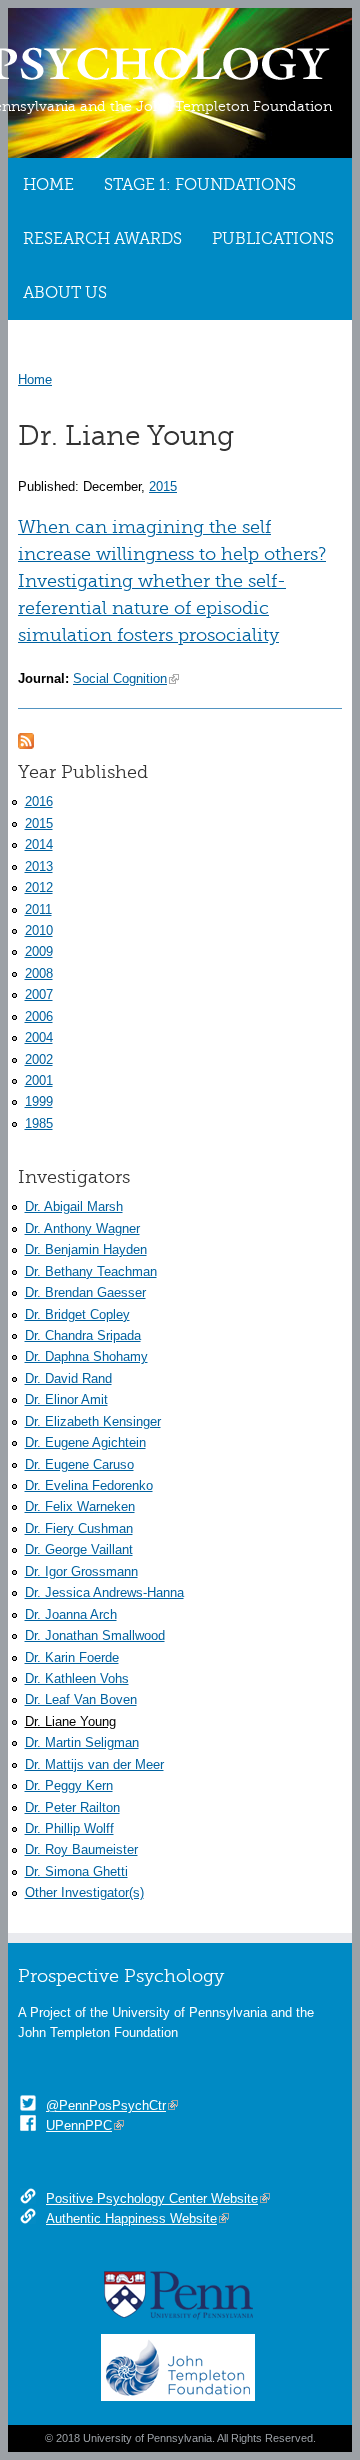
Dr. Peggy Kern (69, 1785)
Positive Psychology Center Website (152, 2198)
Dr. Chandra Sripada (83, 1335)
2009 (39, 951)
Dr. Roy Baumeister (81, 1849)
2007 (39, 994)
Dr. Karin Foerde (72, 1657)
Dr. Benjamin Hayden (86, 1249)
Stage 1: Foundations (200, 185)
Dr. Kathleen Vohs (77, 1678)
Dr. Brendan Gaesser (85, 1292)
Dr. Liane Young (70, 1721)
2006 (39, 1016)
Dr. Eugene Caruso (79, 1464)
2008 (39, 973)
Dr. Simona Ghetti (76, 1871)
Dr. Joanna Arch (71, 1614)
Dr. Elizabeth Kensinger (93, 1421)
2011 (38, 909)
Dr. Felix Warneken (80, 1506)
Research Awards (102, 239)
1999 (39, 1101)
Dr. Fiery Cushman (79, 1528)
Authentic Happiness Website (131, 2218)
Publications (273, 239)
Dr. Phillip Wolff (69, 1828)
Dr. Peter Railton (72, 1807)
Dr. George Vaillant (79, 1549)
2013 (39, 866)
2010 (39, 930)
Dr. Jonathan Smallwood (95, 1635)
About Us (65, 293)
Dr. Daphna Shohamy (86, 1356)
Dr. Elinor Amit (66, 1399)
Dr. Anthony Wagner (82, 1228)
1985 (39, 1123)
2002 (39, 1059)
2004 (39, 1037)
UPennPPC (79, 2125)
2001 (39, 1080)
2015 (163, 486)
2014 (39, 844)
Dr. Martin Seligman (82, 1742)
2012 (39, 887)
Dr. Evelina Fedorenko (89, 1485)
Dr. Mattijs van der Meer (94, 1764)
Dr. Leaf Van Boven (81, 1699)
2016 (39, 801)
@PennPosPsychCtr (106, 2105)
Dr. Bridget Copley (77, 1314)
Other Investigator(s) (84, 1892)
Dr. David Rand (68, 1378)
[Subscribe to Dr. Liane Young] (26, 738)
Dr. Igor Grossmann (81, 1571)
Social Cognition (120, 678)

========================================

### ABOUT THIS TASK:
From the first line of the records through the line with "About Us (65, 293)", reproduce each line exactly and leave the pictures out.

### FINAL ANSWER:
Dr. Peggy Kern (69, 1785)
Positive Psychology Center Website (152, 2198)
Dr. Chandra Sripada (83, 1335)
2009 (39, 951)
Dr. Roy Baumeister (81, 1849)
2007 (39, 994)
Dr. Karin Foerde (72, 1657)
Dr. Benjamin Hayden (86, 1249)
Stage 1: Foundations (200, 185)
Dr. Kathleen Vohs (77, 1678)
Dr. Brendan Gaesser (85, 1292)
Dr. Liane Young (70, 1721)
2006 (39, 1016)
Dr. Eugene Caruso (79, 1464)
2008 (39, 973)
Dr. Simona Ghetti (76, 1871)
Dr. Joanna Arch (71, 1614)
Dr. Elizabeth Kensinger (93, 1421)
2011 (38, 909)
Dr. Felix Warneken (80, 1506)
Research Awards (102, 239)
1999 (39, 1101)
Dr. Fiery Cushman (79, 1528)
Authentic Happiness Website (131, 2218)
Publications (273, 239)
Dr. Phillip Wolff (69, 1828)
Dr. Peter Railton (72, 1807)
Dr. George Vaillant (79, 1549)
2013 (39, 866)
2010 (39, 930)
Dr. Jonathan Smallwood (95, 1635)
About Us (65, 293)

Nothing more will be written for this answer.